Mr. Ervin died July 11 in Daytona Beach, of congestive heart failure. He was 80.
He was an engineer, a problem solver. His desk might have looked cluttered, but he knew the location of every pen or paperweight. If an occasional temper flashed, it was quick to cool. Life is a roller coaster, he told his children.
"As long as the highs outweigh the lows, you're ahead of the game," he said.
He and Gloria married in 1956, after he had served with the Army in Korea. He was the more gregarious of the two. At home, he greeted his children's friends heartily, while she made sure they had something to eat and drink.
Armed with a civil engineering degree from Georgia Tech, Mr. Ervin was a general contractor with his own construction company. He spent the last 15 years of his career with General Telephone (now Verizon), retiring in 1987. His wife died three years later.
"It was very hard," said his son, Clay Ervin. "Here was a guy who was able to retire at 59, and thought he would be able to go with my mom all over the place. That didn't happen."
Instead, Mr. Ervin sold the house and moved into a one-bedroom, waterfront condominium in Bokeelia, 45 minutes from Sanibel.
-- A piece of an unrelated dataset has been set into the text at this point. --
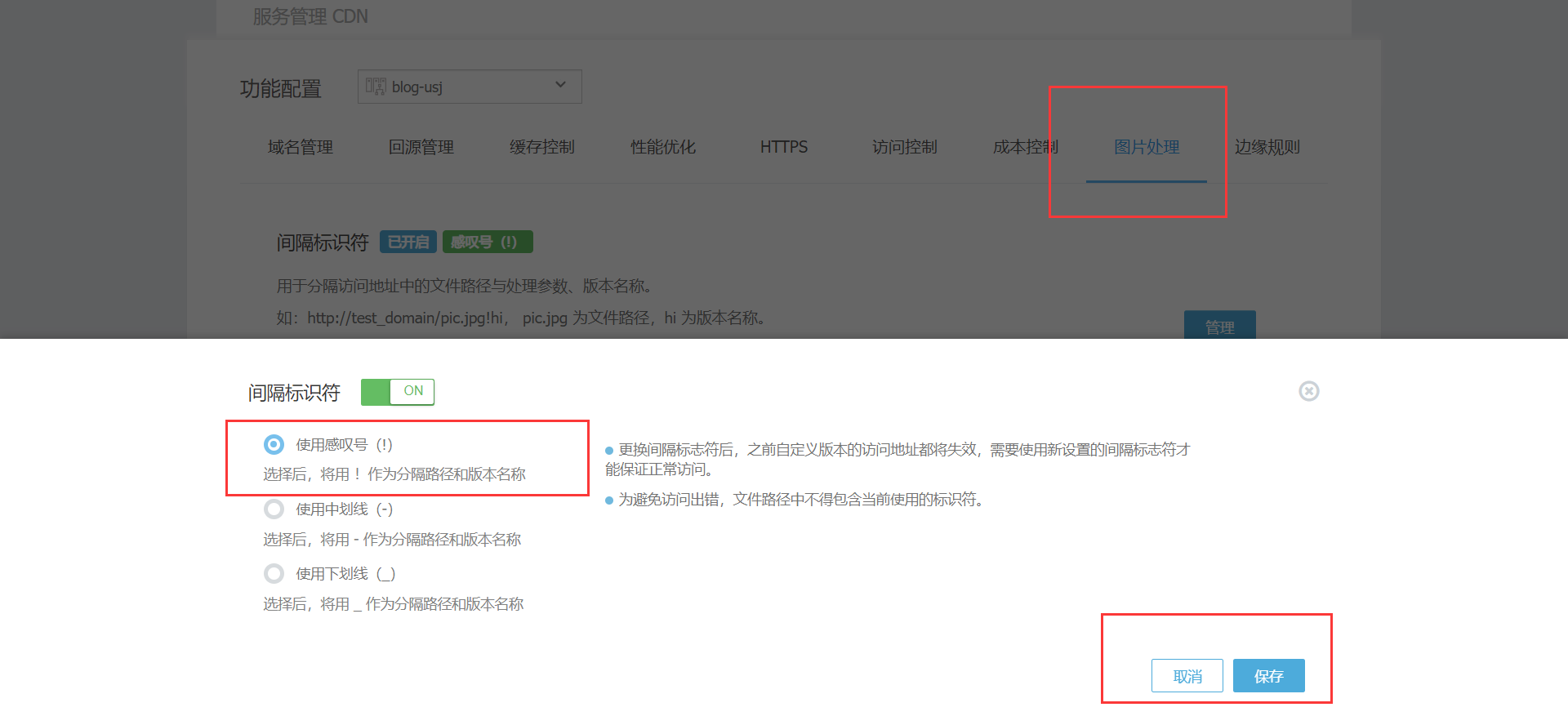Open the 边缘规则 tab
This screenshot has height=725, width=1568.
(1267, 147)
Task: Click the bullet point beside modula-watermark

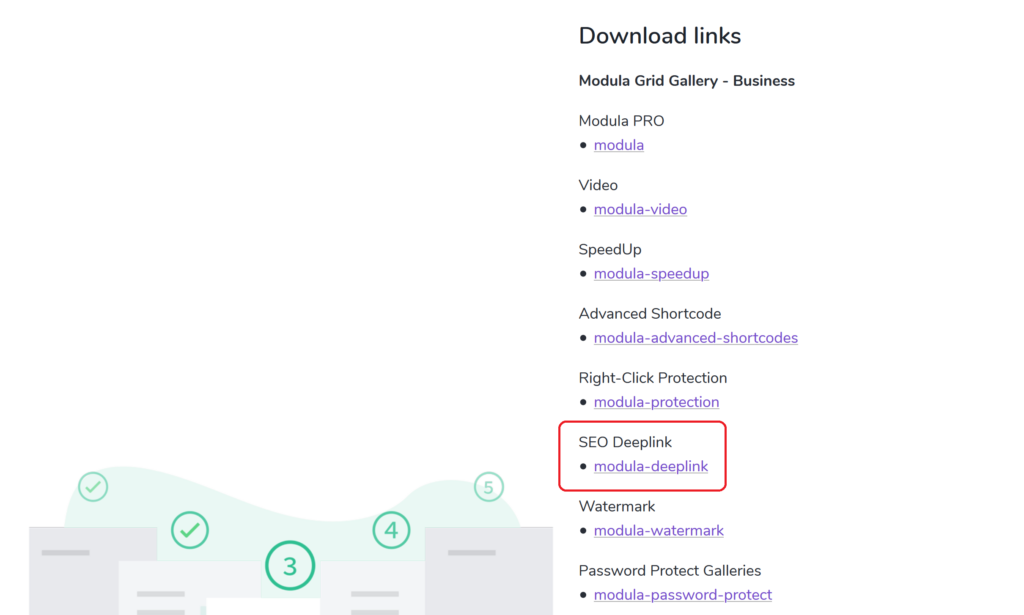Action: pos(583,530)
"If you like to be quiet, read a book, put your feet up or take a dip in the pool, that's the place for you," said Judy Bialy, Mr. Ervin's next-door neighbor in Bokeelia. "He loved it here."
He fished out of a 19-foot Aquasport boat with a 110-horsepower Johnson motor. "He had the tides down there dialed in," said Clay Ervin, 47, "and he would go out and catch a couple of trout, redfish. Come back, have breakfast with a friend or two, sit there and read the paper.
"Then he'd go into town, see a few folks he knew in Malacha or St. James City. They'd sit there cleaning their fish at the docks. Talk about who caught what, shoot the breeze. That was his day. He closed out his evening by watching the news and having dinner."
Health problems prompted a move back to Tampa in 2005, then forced another move to Volusia County. He suffered mini-strokes and dementia, and sometimes asked visitors how his wife was getting along.
His family will remember his life as one in which the highs outweighed the lows.
"If you looked at my dad, there was always a glint in his eye that showed he was a happy man and had a certain mischievousness about him," his son said. "That glint in his eye always made you feel good in your heart."